Chapter 2, Problem 2.14P

To determine

(a)

The comparison between the linear density of the $\left[100\right]$ and $\left[111\right]$ directions in the BCC metal iron with lattice parameter of $0.286\text{nm}$.

Answer to Problem 2.14P

The linear atom density in $\left[100\right]$ direction is $3.5\text{atoms}/\text{nm}$ whereas the linear density in $\left[111\right]$ direction is $4.04\text{atoms}/\text{nm}$.

Explanation of Solution

Given:

Lattice parameter is $0.286\text{nm}$.

Formula used:

The formula for Linear Atomic Density is given by,

$LAD=\frac{C_{\text{L}}}{L}$      ......... (I)

Here, LAD is the linear atomic density, $C_{\text{L}}$ is the contribution of atoms with centers on a length of line $L$.

In BCC, the length of line is given by,

$L=a\sqrt{3}$      ......... (II)

Here, $L$ is the length and $a$ is lattice parameter.

Calculation:

In $\left[100\right]$ direction, there are $0.5$ atom at $\left(0,0,0\right)$ and $0.5$ atom at $\left(1,0,0\right)$. Therefore, the total atom is $1$.

Substitute $1$ atom for $C_{\text{L}}$ and $0.286\text{nm}$ for lattice parameter.

$\begin{array}{c}LAD=\frac{1\text{atom}}{0.286\text{nm}}\\ =3.5\text{atoms}/\text{nm}\end{array}$

In $\left[111\right]$ direction, there is $0.5$ atom each at $\left(0,0,0\right)$ and $\left(1,1,1\right)$, and $1$ atom at $\left(1,0,0\right)$. Therefore, the total number of atoms is $2$.

Substitute $0.286\text{nm}$ for $a$ in equation (II).

$\begin{array}{c}L=0.286\text{nm}\times \sqrt{3}\\ =0.495\text{nm}\end{array}$

Substitute $2$ for $C_{\text{L}}$ and $0.495\text{nm}$ for $L$ in equation (II).

$\begin{array}{c}LAD=\frac{2\text{atom}}{0.495\text{nm}}\\ =4.04\text{atoms}/\text{nm}\end{array}$

Conclusion:

Therefore, the linear atom density in $\left[100\right]$ direction is $3.5\text{atoms}/\text{nm}$ whereas the linear density in $\left[111\right]$ direction is $4.04\text{atoms}/\text{nm}$.

To determine

(b)

The most closely packed direction in the BCC structure.

Answer to Problem 2.14P

The most closely packed direction in the BCC structure is $\left[111\right]$.

Explanation of Solution

Calculation:

The linear atom density in $\left[100\right]$ direction is $3.5\text{atoms}/\text{nm}$ whereas the linear density in $\left[111\right]$ direction is $4.04\text{atoms}/\text{nm}$. The linear atom density in $\left[111\right]$ direction is greater than in $\left[100\right]$ direction.

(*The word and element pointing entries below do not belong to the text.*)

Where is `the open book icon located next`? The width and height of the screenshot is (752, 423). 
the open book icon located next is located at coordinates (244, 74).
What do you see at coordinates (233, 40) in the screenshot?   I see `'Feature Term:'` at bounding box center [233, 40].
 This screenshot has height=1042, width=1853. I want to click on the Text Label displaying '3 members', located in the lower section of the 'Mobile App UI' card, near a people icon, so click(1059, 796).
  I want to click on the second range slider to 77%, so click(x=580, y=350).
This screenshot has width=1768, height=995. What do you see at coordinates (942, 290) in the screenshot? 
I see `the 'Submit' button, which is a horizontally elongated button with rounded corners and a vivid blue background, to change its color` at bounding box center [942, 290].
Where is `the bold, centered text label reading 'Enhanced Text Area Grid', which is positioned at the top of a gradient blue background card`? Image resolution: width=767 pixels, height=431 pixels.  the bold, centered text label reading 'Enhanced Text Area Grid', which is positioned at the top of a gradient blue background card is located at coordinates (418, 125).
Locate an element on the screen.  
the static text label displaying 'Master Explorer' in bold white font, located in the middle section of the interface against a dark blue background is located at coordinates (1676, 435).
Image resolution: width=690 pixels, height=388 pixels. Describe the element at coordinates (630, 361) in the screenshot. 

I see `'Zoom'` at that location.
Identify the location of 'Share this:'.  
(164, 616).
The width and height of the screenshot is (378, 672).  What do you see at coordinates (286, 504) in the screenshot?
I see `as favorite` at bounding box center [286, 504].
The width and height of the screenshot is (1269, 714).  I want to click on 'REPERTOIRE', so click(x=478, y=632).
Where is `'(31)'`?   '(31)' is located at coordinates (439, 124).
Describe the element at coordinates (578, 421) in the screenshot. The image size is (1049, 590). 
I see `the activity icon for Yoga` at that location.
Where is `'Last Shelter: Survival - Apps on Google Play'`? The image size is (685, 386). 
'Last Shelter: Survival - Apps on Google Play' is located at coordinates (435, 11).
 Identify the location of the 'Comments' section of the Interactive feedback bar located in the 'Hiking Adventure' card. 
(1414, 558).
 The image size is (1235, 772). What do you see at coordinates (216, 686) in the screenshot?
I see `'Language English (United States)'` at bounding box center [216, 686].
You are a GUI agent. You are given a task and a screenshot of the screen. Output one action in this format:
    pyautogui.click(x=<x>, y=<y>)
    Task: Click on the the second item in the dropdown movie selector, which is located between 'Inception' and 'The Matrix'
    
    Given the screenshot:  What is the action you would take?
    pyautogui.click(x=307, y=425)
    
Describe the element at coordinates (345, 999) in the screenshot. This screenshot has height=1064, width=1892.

So, the $\left[111\right]$ is closely packed.

Conclusion:

Therefore, the most closely packed direction in the BCC structure is $\left[111\right]$.

To determine

(c)

The radius of an iron atom, if it is assumed that the atoms touch along the most closely packed direction.

Answer to Problem 2.14P

The radius of an iron atom if it is assumed that the atoms touch along the most closely packed direction is $0.1238\text{nm}$.

Explanation of Solution

Formula used:

The length of body diagonal $\left[111\right]$ in BCC is given by,

$L=4R$      ......... (III)

Here, $R$ is the atomic radius.

Calculation:

Equate equation (II) and equation (III).

$\begin{array}{c}a\sqrt{3}=4R\\ R=\frac{a\sqrt{3}}{4}\end{array}$

Substitute $0.286\text{nm}$ for $a$ in the above expression.

$\begin{array}{c}R=\frac{0.286\text{nm}\times \sqrt{3}}{4}\\ =0.1238\text{nm}\end{array}$

Conclusion:

Therefore, the radius of an iron atom, if it is assumed that the atoms touch along the most closely packed direction is $0.1238\text{nm}$.